Hi everyone,

Here are your practice assignments for this week:

Aidan

Recommended minutes to practice: 20-30 minutes per day

What to practice: Beats #1-12 on the sheet that I gave you.

How to practice it most effectively: For beats #1-6, continue to work on playing the beats faster, but be very careful to keep your speed consistent. You don’t want to be speeding up and slowing down while you play. Keeping a steady beat is the most important goal. For beats #7-12, practice slowly and count out loud. This is the best way to develop consistency with rhythms and beats that give you trouble.

How parents can support practice: Encouraging your child to practice regularly and helping them develop a routine is the best way to be supportive.

Will

Recommended minutes to practice: 15-20 minutes per day

What to practice: The Chorus beat of Can’t Stop and the fill at the end of the chorus which leads back into the verse.

How to practice it most effectively: Keep working on the Chorus beat in order to develop more consistency with it. It sounds quite good when you get it, but it still sometimes gives you trouble. Work on the open hi-hat in the fill at the end of the chorus. Focus on having both of your feet move up and down together.

How parents can support practice: Encouraging your child to practice regularly and helping them develop a routine is the best way to be supportive.

Oscar

Recommended minutes to practice: 20-30 minutes per day

What to practice: The triplet-sixteenth-note subdivisions in Hey Joe by Jimi Hendrix.

How to practice it most effectively: These triplet subdivisions have the effect of almost making this beat sound swung. Listen for that sound in the recording. Use the eighth note pulse as your beat and then subdivide it into three. Experiment with playing the one and the three of these subdivisions. This is where the swing feel comes from.

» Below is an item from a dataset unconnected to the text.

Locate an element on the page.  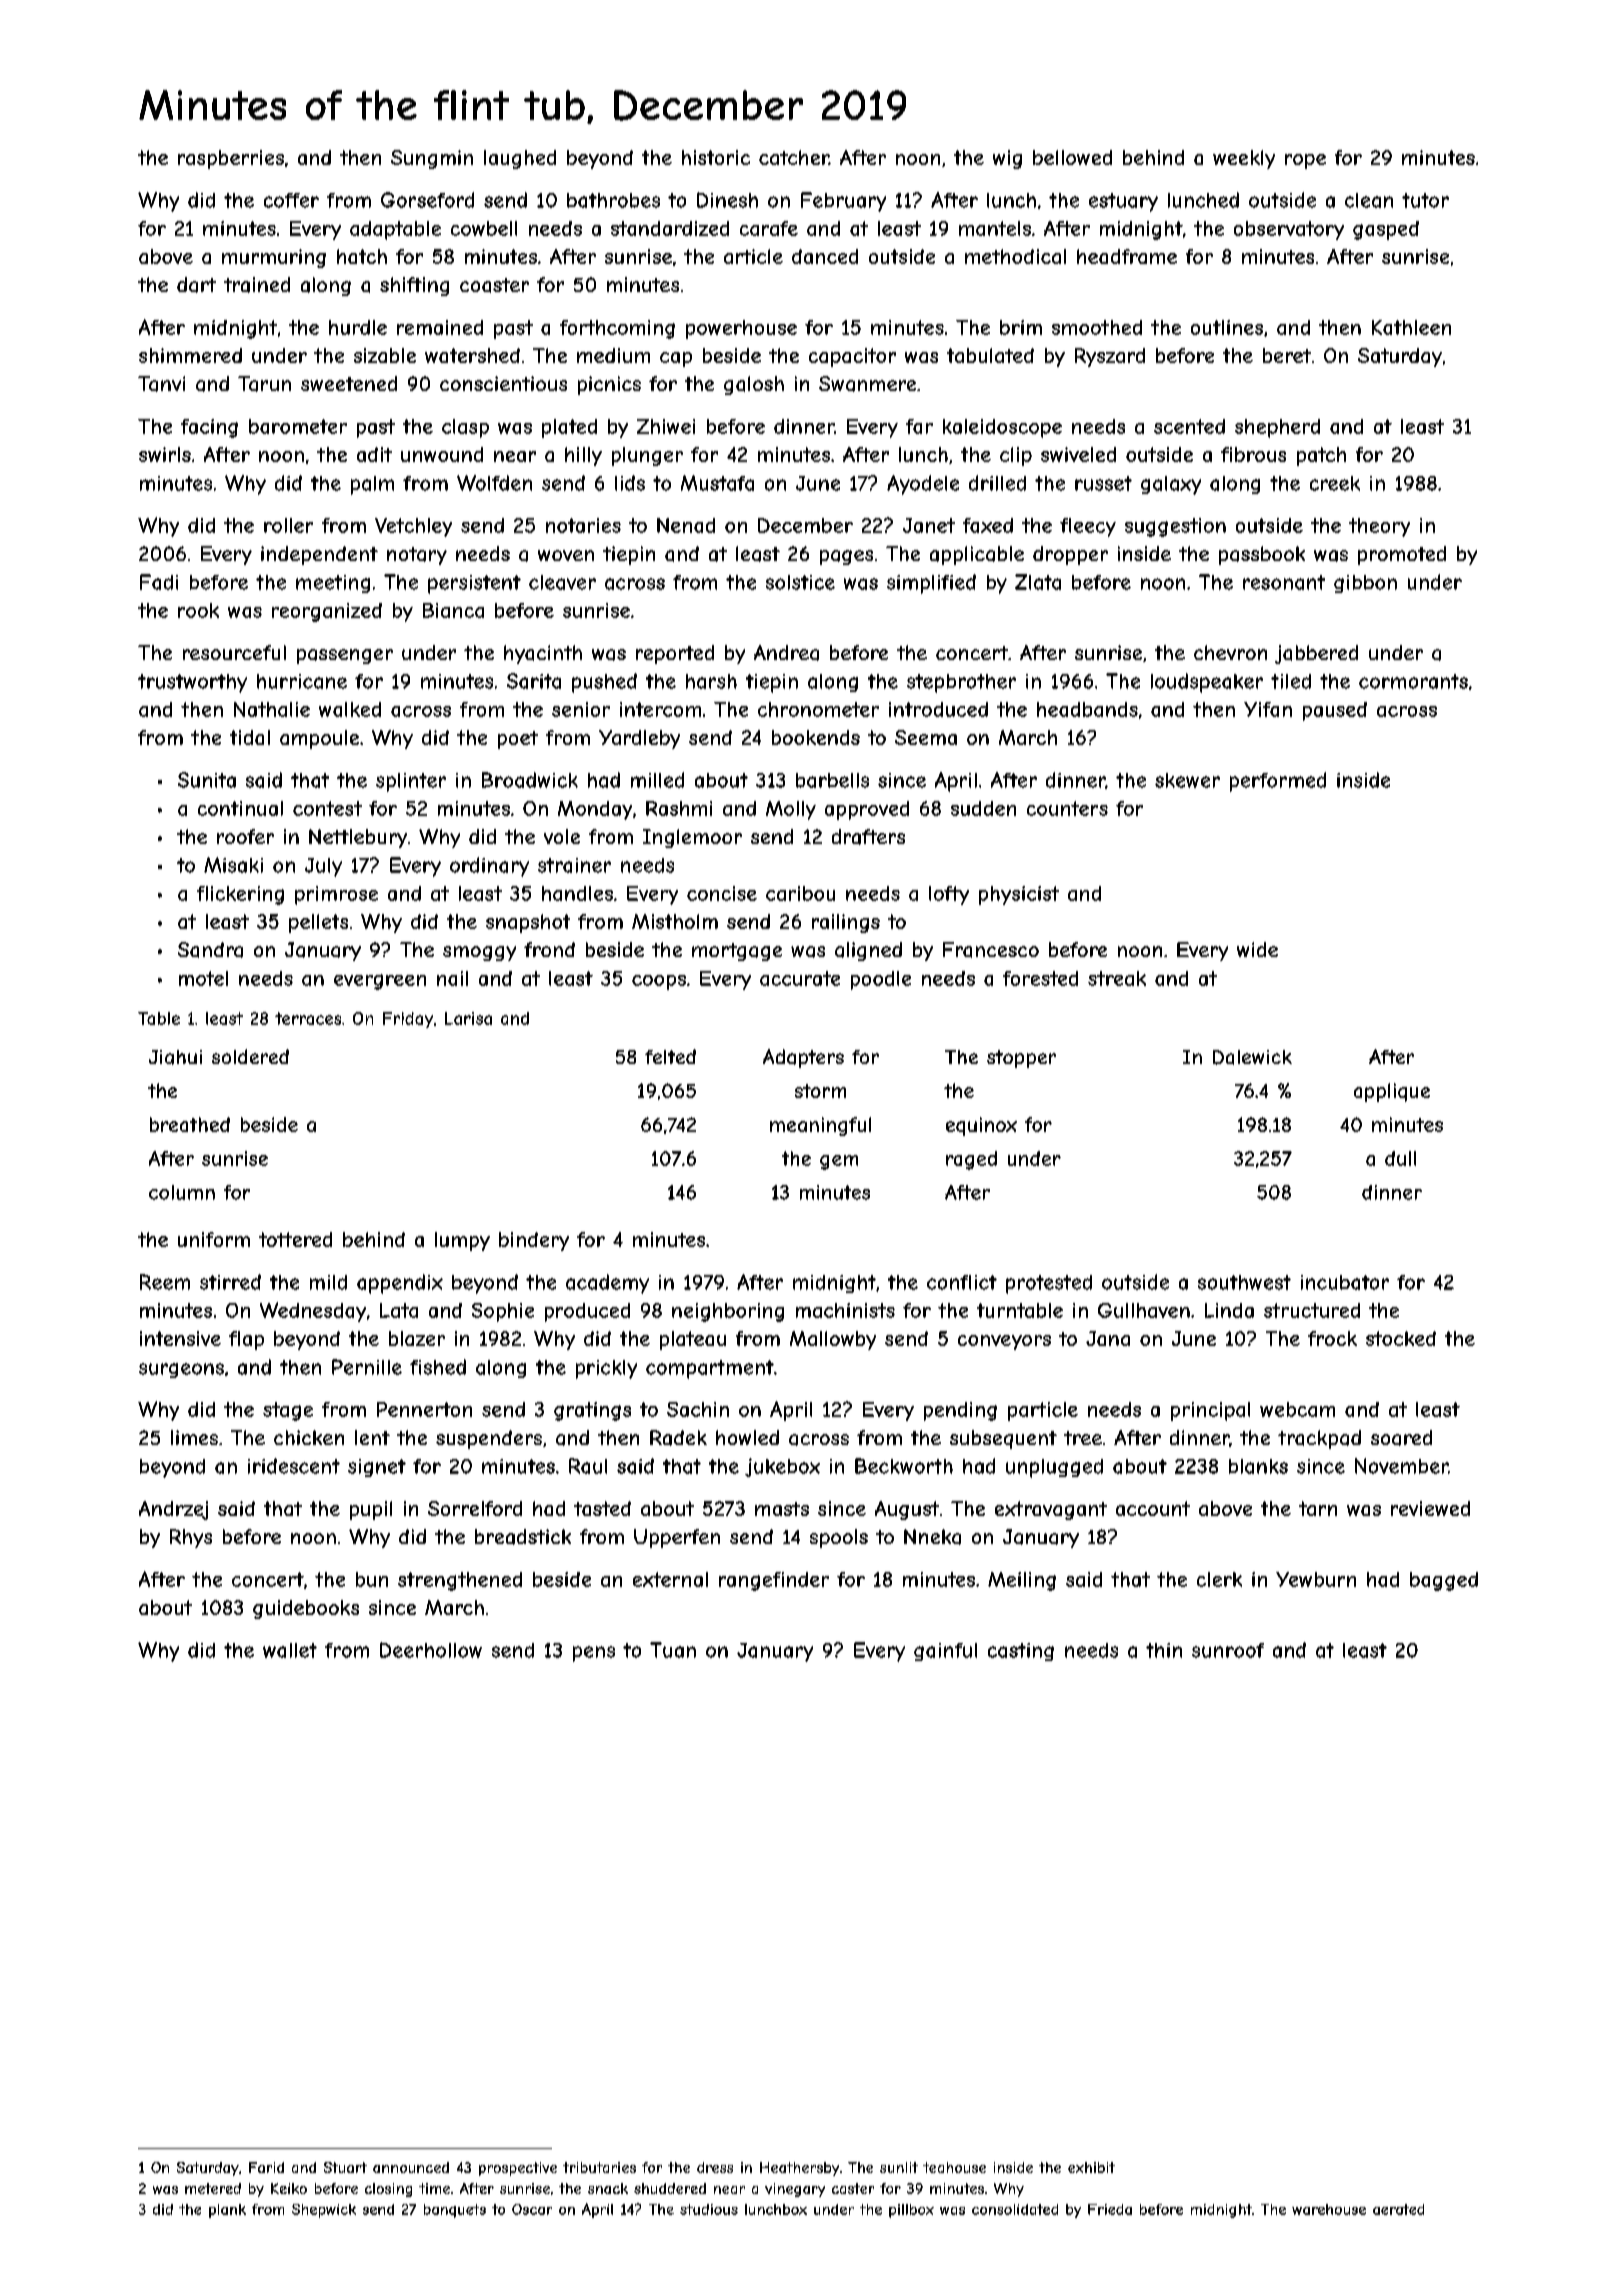
Tanvi is located at coordinates (161, 384).
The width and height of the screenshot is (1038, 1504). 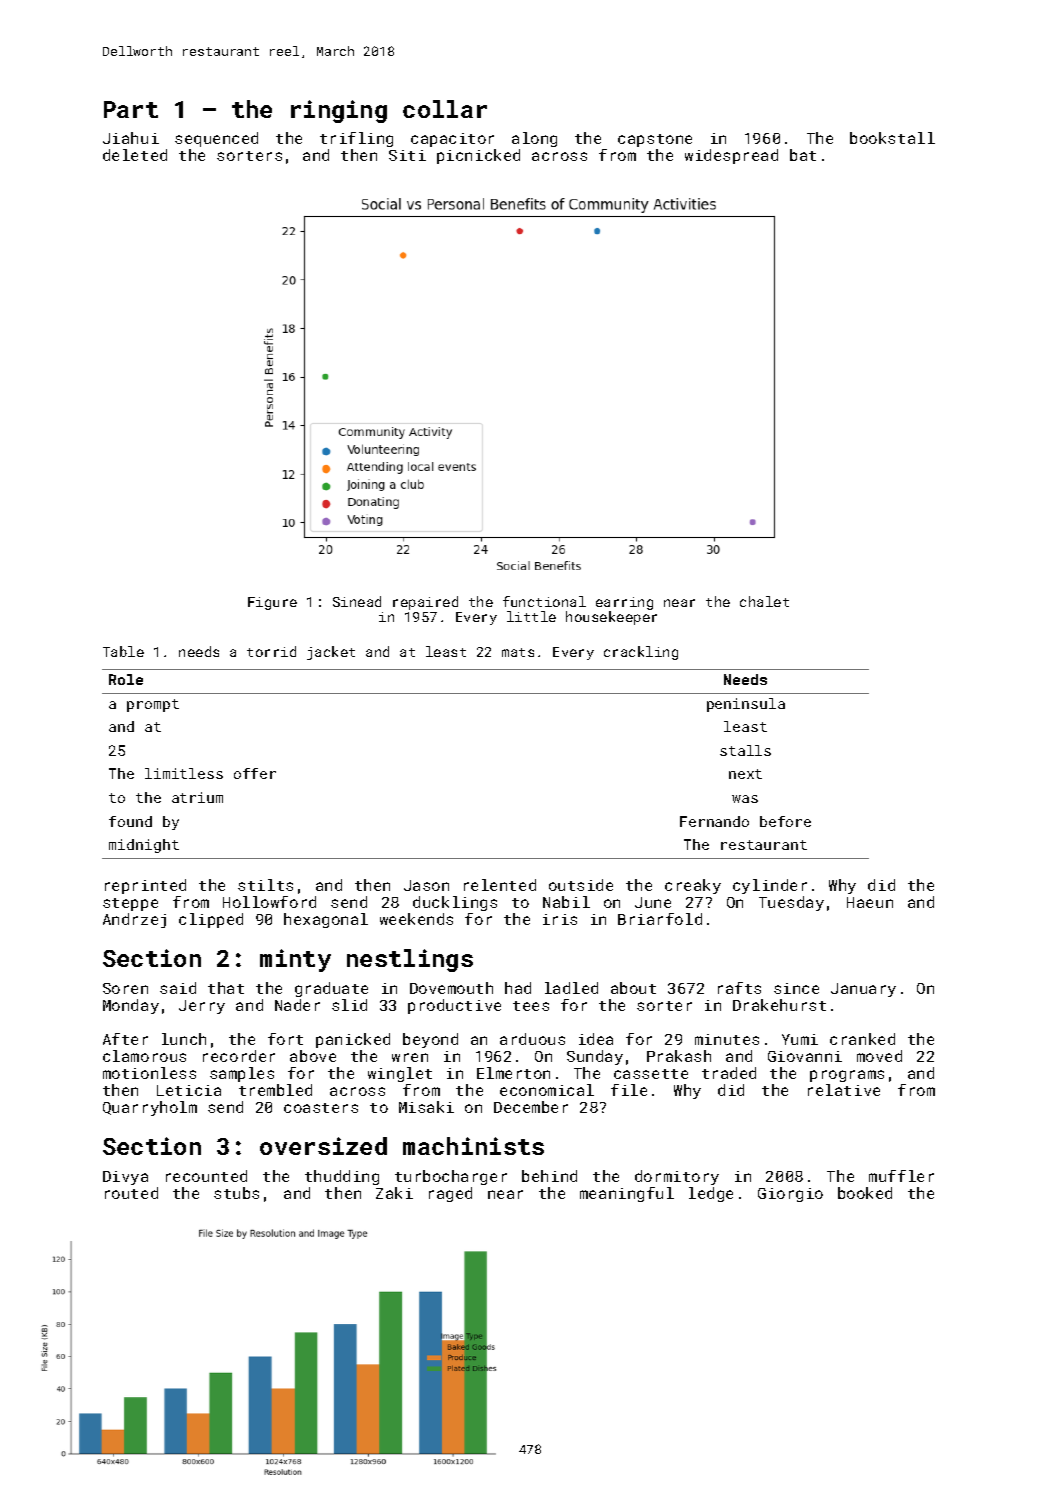 I want to click on little, so click(x=531, y=616).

How parents can support practice: Encouraging your child to practice regularly and helping them develop a routine is the best way to be supportive.

Nate

Recommended minutes to practice: 20-30 minutes per day

What to practice: The second chorus of Californication by the Chili Peppers

How to practice it most effectively: Focus on the rhythm of the snare drum and bass drum in the second line of the chorus. Remember that it is not the same as the rhythm from verse beat. Look carefully at what I wrote in your book and compare it with what you hear in the song. It is a very syncopated rhythm, but you were starting to get the hang of it in your lesson.

How parents can support practice: Encouraging your child to practice regularly and helping them develop a routine is the best way to be supportive.

Alexy

Recommended minutes to practice: 15-20 minutes per day

What to practice: The hand-to-hand sticking pattern in the beat from “Ride.”

How to practice it most effectively: Practice it slowly and focus on keeping the “left right left right” pattern consistent. When you have two bass drum notes together, the first one will always land together with the right hand, and the second one will land on the beat (with the left hand). Count out loud to make sure that you are keeping a consistent rhythm

How parents can support practice: Encouraging your child to practice regularly and helping them develop a routine is the best way to be supportive.

Daniel

Recommended minutes to practice: 20-30 minutes per day

What to practice: The new snare drum study and continue to work on your xylophone exercises.

How to practice it most effectively: Practice the snare study in chunks. Don’t try to run through the whole thing every time you practice it. Take it line by line in order to nail down the rhythms and the dynamics. Then try to take two line together in order to start getting the bigger picture. Then add two lines to two other lines and do four lines at a time. By following this process, it will be much easier to learn the whole thing.